Our sharp eyed readers who do the math will catch that the Federal Reserve’s holdings of U.S. government-issued debt securities increased by $1.480 trillion, more than the amount by which the federal government’s total public debt outstanding increased over the same period of time.

How is that possible? Under current law, the Federal Reserve is prohibited from directly loaning money to the U.S. government, so it is actually acquiring debt securities that were originally issued by the U.S. Treasury when it borrowed money from banks and other financial institutions. The Federal Reserve can then pay them for their holdings of U.S. treasuries through its open market operations, much like how the lender you might have originally gotten your mortgage through might sell it to another financial institution. The money that was borrowed is still owed under the same terms as before, but now it’s paid back to a different entity.

Doing that gives the original creditor more money to be able to go out and loan even more money to the U.S. government, which in the current environment, the Fed will then pay to acquire it from them. That process will repeat until the Fed decides it has had enough and tries to stop. Like it has before, which didn’t really work out all that well for it.

In any case, that’s how the Fed went from holding less than one in ten of all the dollars the U.S. government has borrowed to about one in six, making it the new single largest creditor to Uncle Sam.

Political Calculation: April 2020 Rough Estimate: To Whom Does the U.S. Government Owe Money?

So to answer the question of how the Fed’s holdings of U.S. treasuries is increasing faster than the rate at which the U.S. government is borrowing money, it’s because the Fed’s holdings are being tapped out of the larger pool of treasuries held by U.S. individuals and institutions, which is then quickly replenished.

To summarize, all the Federal Reserve had to do to bump the Social Security Trust Fund from being the U.S. government’s top creditor was to practically loan it every single dollar it borrowed during the last two months, and then some. At some point, you have to wonder if the Fed will start lending directly to the U.S. government, dropping the pretense of going through the inefficient process they are using now to supply the government with funds it can spend.

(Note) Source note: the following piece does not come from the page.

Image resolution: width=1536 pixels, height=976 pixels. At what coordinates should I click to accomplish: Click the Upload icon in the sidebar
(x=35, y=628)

At the end of their analysis, Political Calculations asked “How do you suppose the Fed will want to be paid back? And where do you suppose the U.S. government will get the cash to do that?”

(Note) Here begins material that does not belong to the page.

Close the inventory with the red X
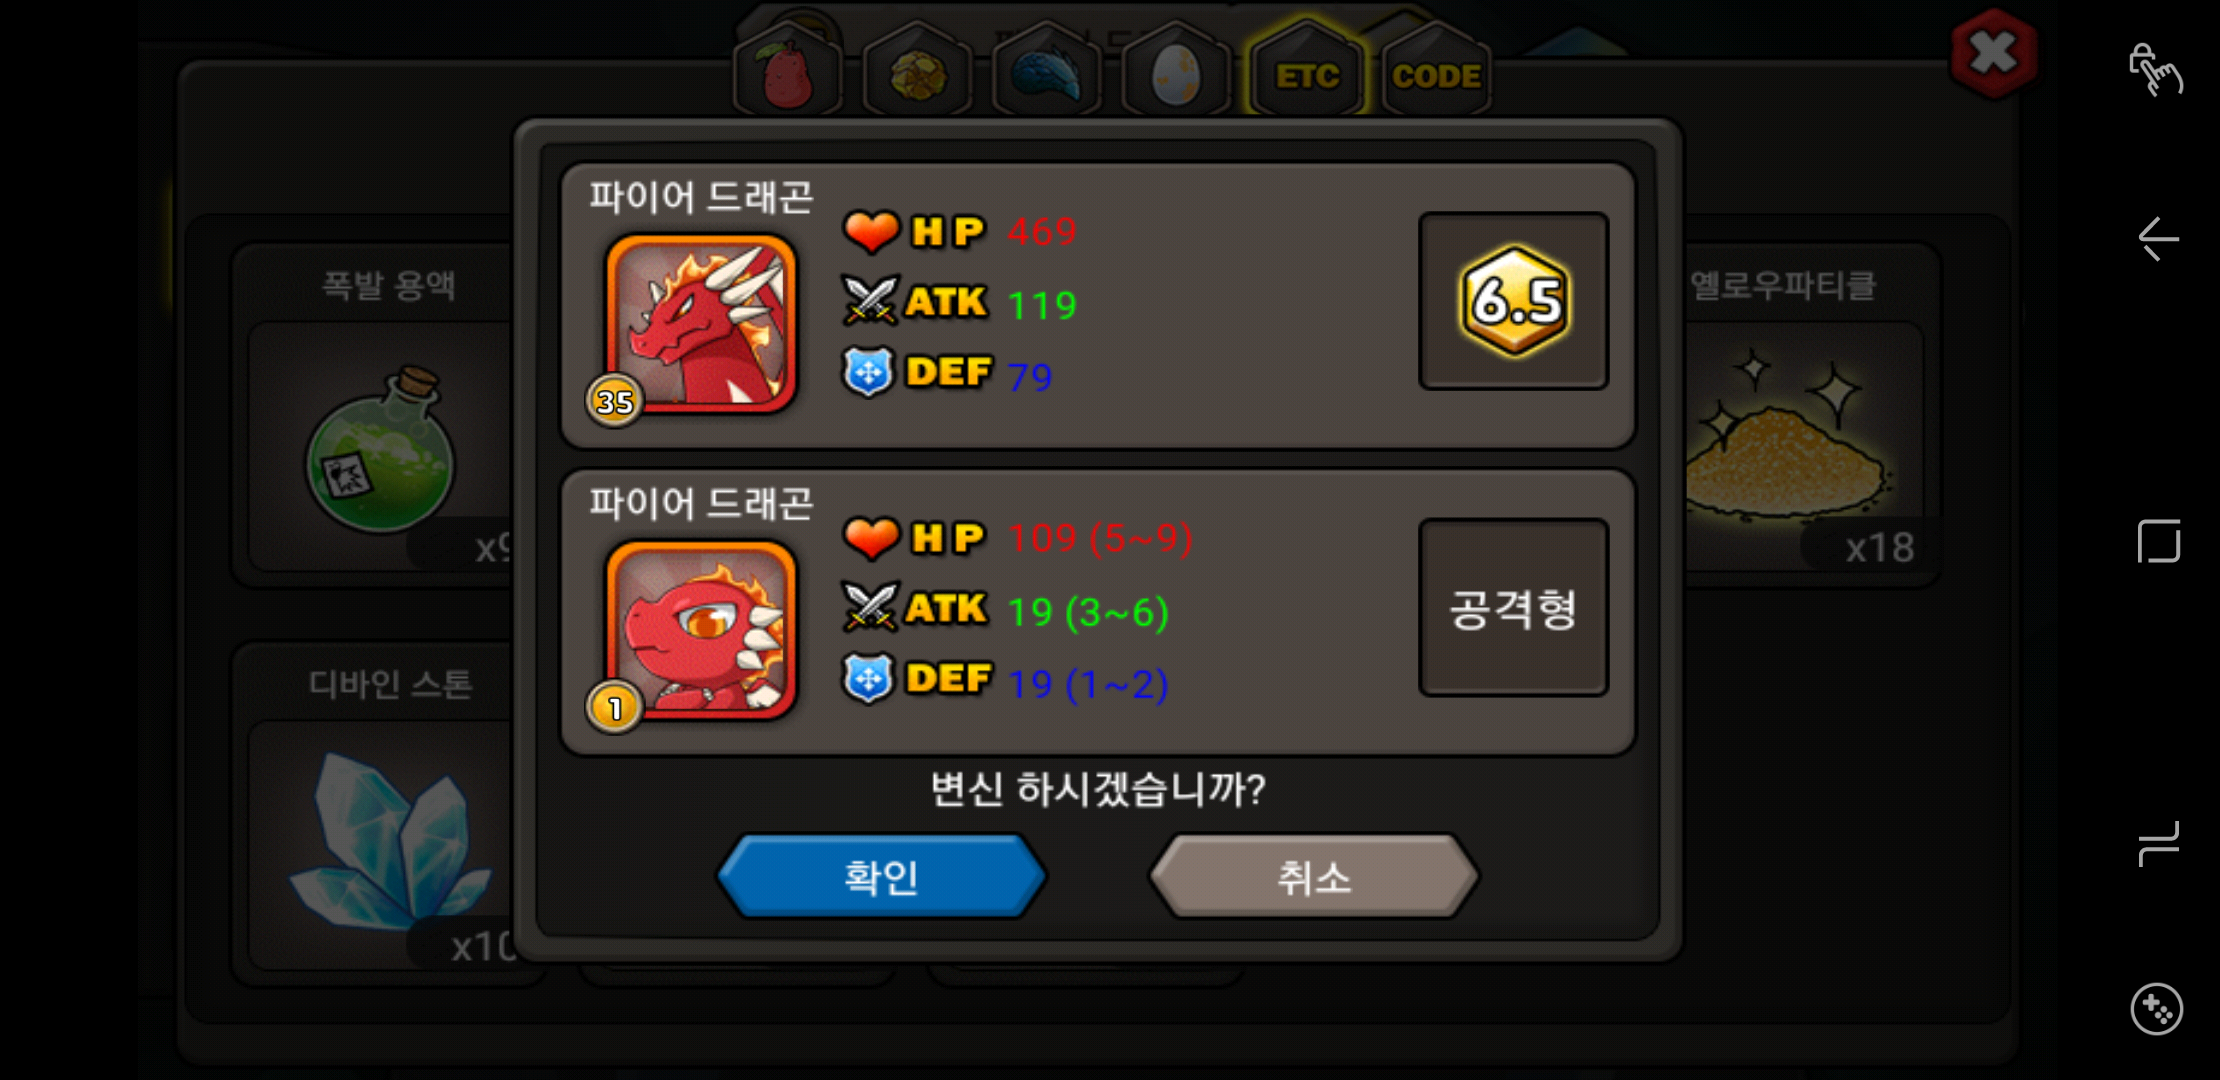Image resolution: width=2220 pixels, height=1080 pixels. tap(1993, 54)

Anthony Harries and James R. Harrigan’s 2017 analysis of the U.S. government’s borrowing situation seems especially prescient now for answering those two questions:

If federal borrowing is growing steadily at an average pace of 6 percent per year, yet foreign and American investors are slowing their lending, and the trust funds have no surpluses left to lend, where is the government getting the money it’s borrowing? And where will it get more in the future?

The answer is the Federal Reserve. Prior to the Great Recession, the Fed was increasing its annual lending to the US government by almost 6 percent per year. The Fed then dramatically increased its lending during the recession – that’s what all the “quantitative easing” talk was about. On average, since 2001, the Fed has increased its lending to the federal government by over 11 percent annually.

The U.S. government has borrowed more money than any government in human history. Politicians have convinced voters that government debt doesn’t matter or that, by the time it does, some magical solution will present itself. The ugly truth, though, is that there simply aren’t enough investors left on the planet willing to loan the U.S. government enough to maintain its spending habits. So the Federal Reserve takes up the slack. And this is where things go from bad to worse, because the Federal Reserve prints the money it loans.

When the Fed prints more money, every one of the dollars already in circulation, from those in people’s savings accounts to those in their pockets, loses some value. Prices go up in response. That’s inflation....

For nearly a century, politicians have treated deficit spending as a magic wand. In a recession? Government must spend more money! In an expansion? There’s more tax revenue, so government can spend more money! Always and everywhere, politicians argued only about how much to increase spending, never whether to increase spending. Past politicians left massive deficits, and the debt they created, for future generations to fix. The future has now arrived. There is simply no one left from whom to borrow.

To summarize, everyone will be paying more than they otherwise would for everything. Whether it’s through taxes or through inflation, they’ll be paying for years and years to come.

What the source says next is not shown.